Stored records
****************

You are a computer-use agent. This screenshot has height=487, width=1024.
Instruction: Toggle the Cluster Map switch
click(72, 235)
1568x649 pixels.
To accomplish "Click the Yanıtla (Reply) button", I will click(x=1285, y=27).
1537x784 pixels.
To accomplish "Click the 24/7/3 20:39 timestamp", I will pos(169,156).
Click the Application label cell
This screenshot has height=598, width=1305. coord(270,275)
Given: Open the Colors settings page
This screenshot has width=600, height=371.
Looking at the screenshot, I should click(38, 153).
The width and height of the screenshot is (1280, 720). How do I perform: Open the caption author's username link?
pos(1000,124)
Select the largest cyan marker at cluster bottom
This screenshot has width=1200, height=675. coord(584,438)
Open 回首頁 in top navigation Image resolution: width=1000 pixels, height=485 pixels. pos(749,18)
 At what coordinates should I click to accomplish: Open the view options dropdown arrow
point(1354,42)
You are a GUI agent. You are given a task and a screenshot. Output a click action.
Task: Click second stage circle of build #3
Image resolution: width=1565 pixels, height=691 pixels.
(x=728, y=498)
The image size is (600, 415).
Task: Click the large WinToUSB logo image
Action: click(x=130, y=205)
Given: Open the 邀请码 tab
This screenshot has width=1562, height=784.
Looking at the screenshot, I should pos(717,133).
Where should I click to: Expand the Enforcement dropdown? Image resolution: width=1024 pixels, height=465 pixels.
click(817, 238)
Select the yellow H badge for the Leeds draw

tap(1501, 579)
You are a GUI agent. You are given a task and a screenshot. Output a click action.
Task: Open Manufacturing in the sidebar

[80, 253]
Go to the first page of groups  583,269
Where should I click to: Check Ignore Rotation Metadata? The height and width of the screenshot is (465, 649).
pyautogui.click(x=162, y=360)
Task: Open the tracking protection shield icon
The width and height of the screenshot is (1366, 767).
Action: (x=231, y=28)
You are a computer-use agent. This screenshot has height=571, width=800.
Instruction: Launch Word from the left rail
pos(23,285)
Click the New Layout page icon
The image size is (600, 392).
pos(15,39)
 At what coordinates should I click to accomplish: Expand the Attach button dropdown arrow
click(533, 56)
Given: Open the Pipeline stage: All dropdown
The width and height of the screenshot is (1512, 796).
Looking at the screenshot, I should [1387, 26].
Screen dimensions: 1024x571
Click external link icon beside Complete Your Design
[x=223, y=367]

****************

### Task prompt
Every entry needs to be written out again, exactly as given.

### Solution to the problem
You are a computer-use agent. This screenshot has height=487, width=1024.
Instruction: Toggle the Cluster Map switch
click(72, 235)
1568x649 pixels.
To accomplish "Click the Yanıtla (Reply) button", I will click(x=1285, y=27).
1537x784 pixels.
To accomplish "Click the 24/7/3 20:39 timestamp", I will pos(169,156).
Click the Application label cell
This screenshot has height=598, width=1305. coord(270,275)
Given: Open the Colors settings page
This screenshot has width=600, height=371.
Looking at the screenshot, I should click(38, 153).
The width and height of the screenshot is (1280, 720). How do I perform: Open the caption author's username link?
pos(1000,124)
Select the largest cyan marker at cluster bottom
This screenshot has width=1200, height=675. coord(584,438)
Open 回首頁 in top navigation Image resolution: width=1000 pixels, height=485 pixels. pos(749,18)
 At what coordinates should I click to accomplish: Open the view options dropdown arrow
point(1354,42)
You are a GUI agent. You are given a task and a screenshot. Output a click action.
Task: Click second stage circle of build #3
Image resolution: width=1565 pixels, height=691 pixels.
(x=728, y=498)
The image size is (600, 415).
Task: Click the large WinToUSB logo image
Action: click(x=130, y=205)
Given: Open the 邀请码 tab
This screenshot has width=1562, height=784.
Looking at the screenshot, I should pos(717,133).
Where should I click to: Expand the Enforcement dropdown? Image resolution: width=1024 pixels, height=465 pixels.
click(817, 238)
Select the yellow H badge for the Leeds draw

tap(1501, 579)
You are a GUI agent. You are given a task and a screenshot. Output a click action.
Task: Open Manufacturing in the sidebar

[80, 253]
Go to the first page of groups  583,269
Where should I click to: Check Ignore Rotation Metadata? The height and width of the screenshot is (465, 649).
pyautogui.click(x=162, y=360)
Task: Open the tracking protection shield icon
The width and height of the screenshot is (1366, 767).
Action: (x=231, y=28)
You are a computer-use agent. This screenshot has height=571, width=800.
Instruction: Launch Word from the left rail
pos(23,285)
Click the New Layout page icon
The image size is (600, 392).
pos(15,39)
 At what coordinates should I click to accomplish: Expand the Attach button dropdown arrow
click(533, 56)
Given: Open the Pipeline stage: All dropdown
The width and height of the screenshot is (1512, 796).
Looking at the screenshot, I should [1387, 26].
Screen dimensions: 1024x571
Click external link icon beside Complete Your Design
[x=223, y=367]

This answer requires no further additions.